Before we examine occult methods in more detail, it is important to understand that, broadly considered, the world of the occult comprises a sizable number of practices and phenomena. We include here a brief listing for purposes of illustration.
|Occult Practices||Séances, ritual, spells, curses, automatism (writing, typing dictation, painting), astral travel, psychometry/radionics, magic charms, psychic diagnosis/healing/surgery, rod and pendulum, crystal gazing, dowsing, I Ching, tarot cards, Ouija board|
|Occult Categories||Magic, witchcraft/sorcery/voodoo, Satanism, spiritism, divination, astrology, shamanism, necromancy|
|Occult Related||Parapsychology, mysticism, New Age holistic health, yoga, meditation, visualization, Dungeons and Dragons and similar fantasy role playing games, hypnotism|
|Occuly Religions||(Almost all major religions and cults are occultic to one degree or another.) Rosicrucians, Scientology, Theosophy, Church Universal and Triumphant, The Association for Research and Enlightenment (Edgar Cayce), Silva Mind Control, Astara, Eckankar, Children of God, Anthroposophy, Mormonism, Kabbalism|
|Occult Phenomena||Ectoplasmic manifestation, materializations/apparitions, telepathy, telekinesis, apports, clairvoyance/ clairaudience, poltergeists (ghosts), trance, possession, psychic transference of power, levitation, fairies, devas, nature spirits, spirit guides, polyglot mediumship, certain altered states of consciousness, precognition, reincarnation phenomena|
As noted, one principal goal of occult practice is the acquisition of supernatural power.

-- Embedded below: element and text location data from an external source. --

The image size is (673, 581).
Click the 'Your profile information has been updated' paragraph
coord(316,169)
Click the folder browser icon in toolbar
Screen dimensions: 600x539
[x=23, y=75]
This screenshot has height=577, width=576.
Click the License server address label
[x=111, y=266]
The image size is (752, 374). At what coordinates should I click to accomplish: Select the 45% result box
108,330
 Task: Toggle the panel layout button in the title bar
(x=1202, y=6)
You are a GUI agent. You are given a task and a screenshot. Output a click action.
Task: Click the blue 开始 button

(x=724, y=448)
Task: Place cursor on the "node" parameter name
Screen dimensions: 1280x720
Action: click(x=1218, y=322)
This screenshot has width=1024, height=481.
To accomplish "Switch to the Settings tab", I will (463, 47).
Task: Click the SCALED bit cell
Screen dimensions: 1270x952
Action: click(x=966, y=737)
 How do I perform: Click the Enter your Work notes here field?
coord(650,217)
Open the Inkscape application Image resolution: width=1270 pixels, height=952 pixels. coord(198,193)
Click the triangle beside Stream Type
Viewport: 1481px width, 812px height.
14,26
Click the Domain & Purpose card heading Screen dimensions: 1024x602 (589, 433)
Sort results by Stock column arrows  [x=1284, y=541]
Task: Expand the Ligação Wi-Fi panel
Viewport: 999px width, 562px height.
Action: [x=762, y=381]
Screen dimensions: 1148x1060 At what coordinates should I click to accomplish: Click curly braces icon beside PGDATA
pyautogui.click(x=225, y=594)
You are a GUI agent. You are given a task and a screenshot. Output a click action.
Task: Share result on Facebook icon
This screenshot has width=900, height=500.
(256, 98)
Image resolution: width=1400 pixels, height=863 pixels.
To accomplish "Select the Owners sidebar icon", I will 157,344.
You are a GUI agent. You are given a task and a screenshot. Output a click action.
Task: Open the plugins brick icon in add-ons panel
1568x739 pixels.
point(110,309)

Richard Cavendish is a leading authority on the history of magic and occultism. Educated at Oxford, he is the editor of two encyclopedias on the occult. He observes in The Black Arts, “The magician’s central preoccupation is with the exercise of power, but his use of his power is also as various as his methods.”  Significantly he begins his text discussing the occultist’s attempts at self-deification (which typically accompanies the quest for power) and its theological roots:
- The driving force behind black magic is hunger for power. Its ultimate aim was stated,appropriately enough, by the serpent in the Garden of Eden. Adam and Eve were afraid that if they ate the fruit of the Tree of the Knowledge of Good and Evil they would die. But the serpent said, “Ye shall not surely die; for God doth know that in the day ye eat thereof, then your eyes shall be opened and ye shall be as gods, knowing good and evil.” In occultism the serpent is a symbol of wisdom, and for centuries magicians have devoted themselves to the search for the forbidden fruit which would bring fulfillment of the serpent’s promise. Carried to its furthest extreme, the black magician’s ambition is to wield supreme power over the entire universe, to make himself a god.
- Black magic is rooted in the darkest levels of the mind, and this is a large part of its attraction, but it is much more than a product of the love of evil or a liking for mysterious mumbo-jumbo. It is a titanic attempt to exalt the stature of man, to put man in the place which religious thought reserves for God. In spite of its crudities and squalors this gives it a certain magnificence. 
Paradoxically, in his quest for personal power the occultist must somehow give way to the nonhuman power available from the supernatural realm. He must step aside and permit this supernatural reality to enter his life and his world. In one sense, he must “die” so “it” may live.
- Charles Manson, letter to the editor, Radix Magazine, Nov-Dec. 1976, p. 2.
- Richard Cavendish, The Black Arts (New York: G. P. Putnam’s Sons, 1967), p. 229.